*TASK PROMPT*: Rewrite the items from the line with "This screenshot has width=1025, height=735." up to and including the line with "Click the red record button", substituting "capture" for every occurrence of "screenshot" and leaving everything else unchanged.

*MATERIAL FOR THE TASK*:

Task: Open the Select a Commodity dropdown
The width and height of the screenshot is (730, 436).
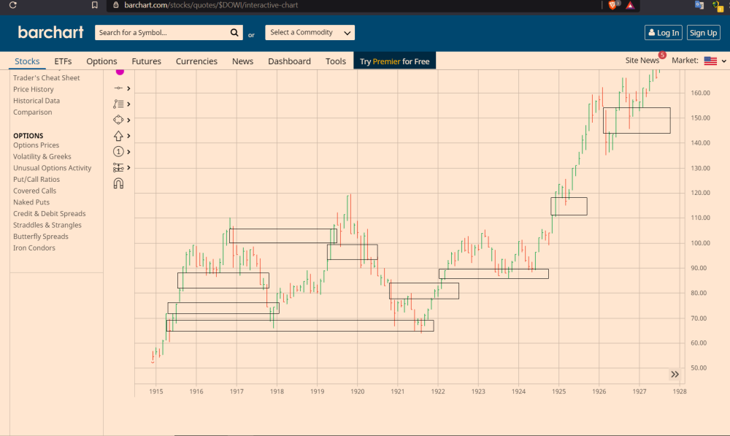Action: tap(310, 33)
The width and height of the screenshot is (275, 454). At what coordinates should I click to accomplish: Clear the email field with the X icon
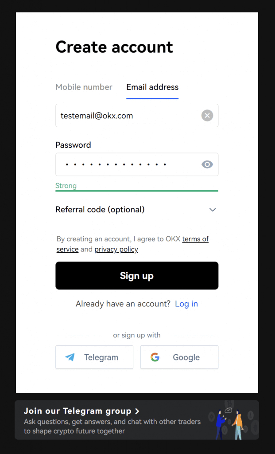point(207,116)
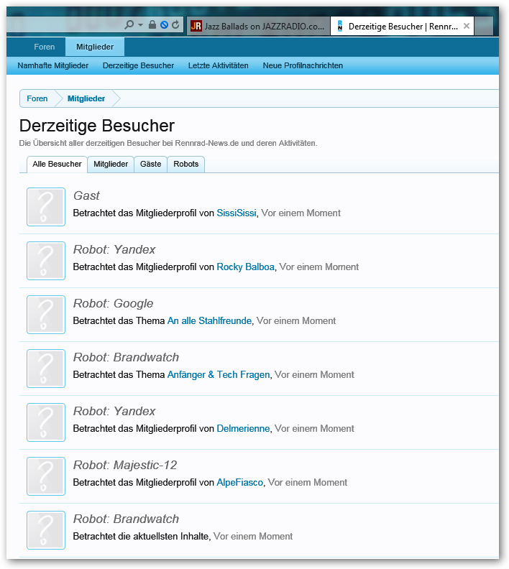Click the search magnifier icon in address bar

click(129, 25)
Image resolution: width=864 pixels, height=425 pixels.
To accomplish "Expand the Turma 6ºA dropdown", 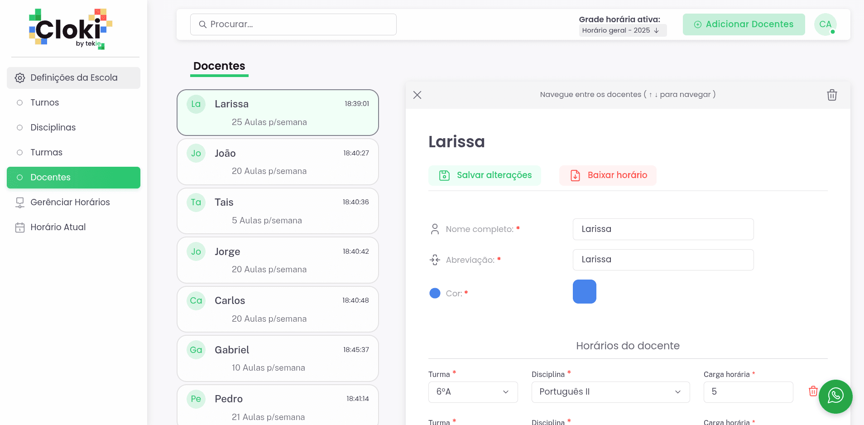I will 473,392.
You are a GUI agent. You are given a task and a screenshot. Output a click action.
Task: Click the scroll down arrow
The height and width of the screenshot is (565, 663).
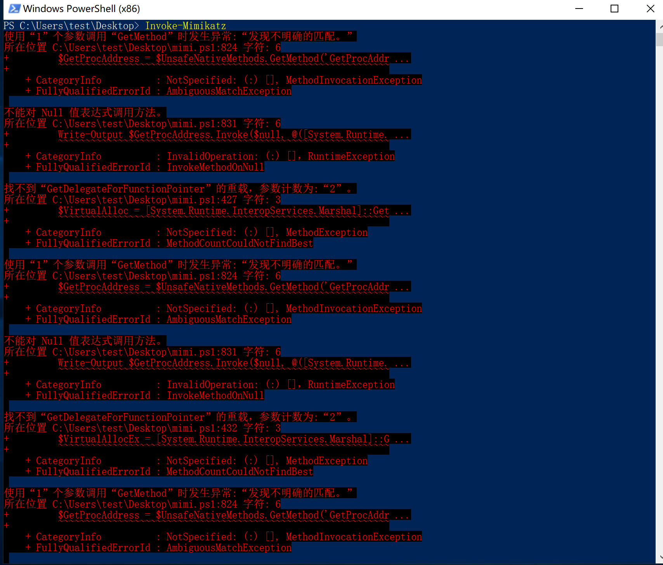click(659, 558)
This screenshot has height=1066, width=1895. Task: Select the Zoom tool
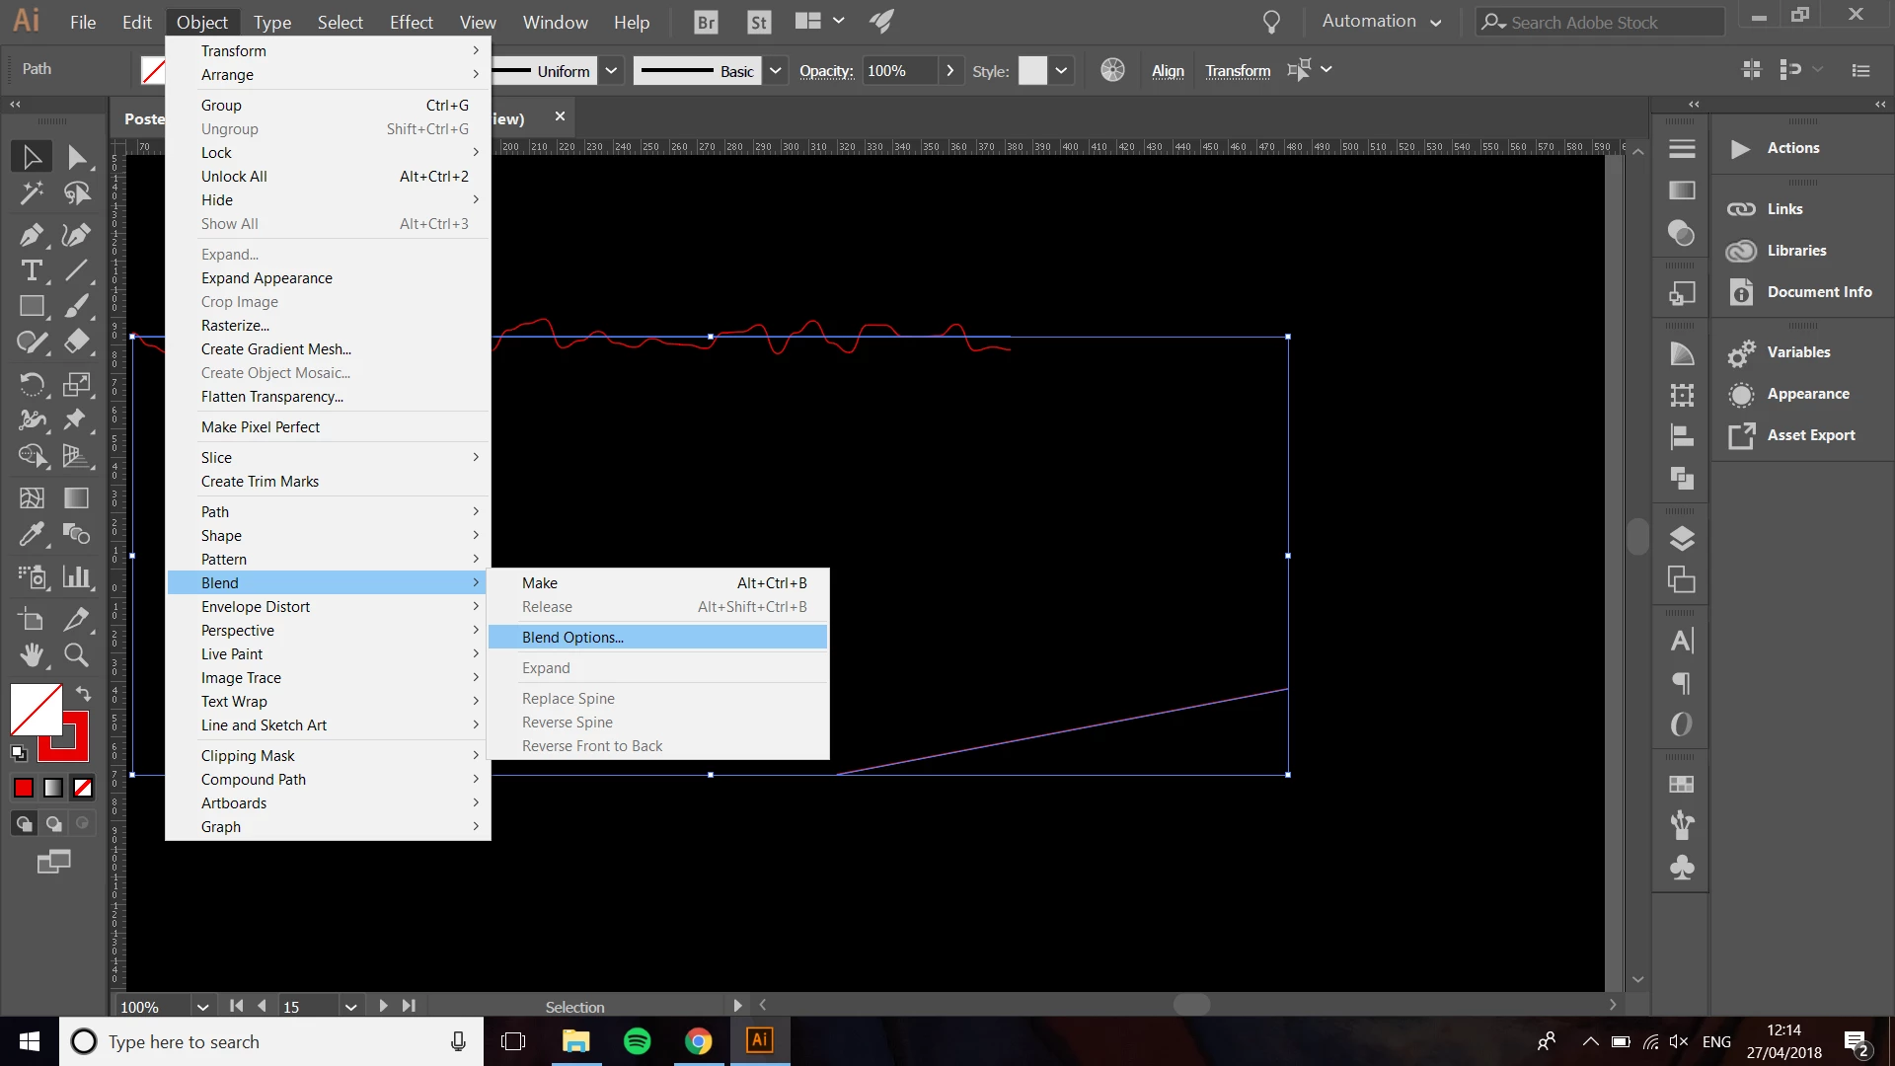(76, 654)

---

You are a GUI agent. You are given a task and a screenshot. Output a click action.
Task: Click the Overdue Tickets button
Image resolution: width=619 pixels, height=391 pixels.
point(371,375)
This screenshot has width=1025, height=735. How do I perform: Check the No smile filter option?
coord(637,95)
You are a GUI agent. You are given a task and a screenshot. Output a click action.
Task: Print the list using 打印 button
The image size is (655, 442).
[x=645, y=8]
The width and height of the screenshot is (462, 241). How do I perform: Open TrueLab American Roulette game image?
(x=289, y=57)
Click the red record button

*RESPONSE TO THE TASK*:
This capture has width=1025, height=735. How do I perform: Check the No smile filter option?
coord(637,95)
You are a GUI agent. You are given a task and a capture. Output a click action.
Task: Print the list using 打印 button
The image size is (655, 442).
[x=645, y=8]
The width and height of the capture is (462, 241). How do I perform: Open TrueLab American Roulette game image?
(x=289, y=57)
Click the red record button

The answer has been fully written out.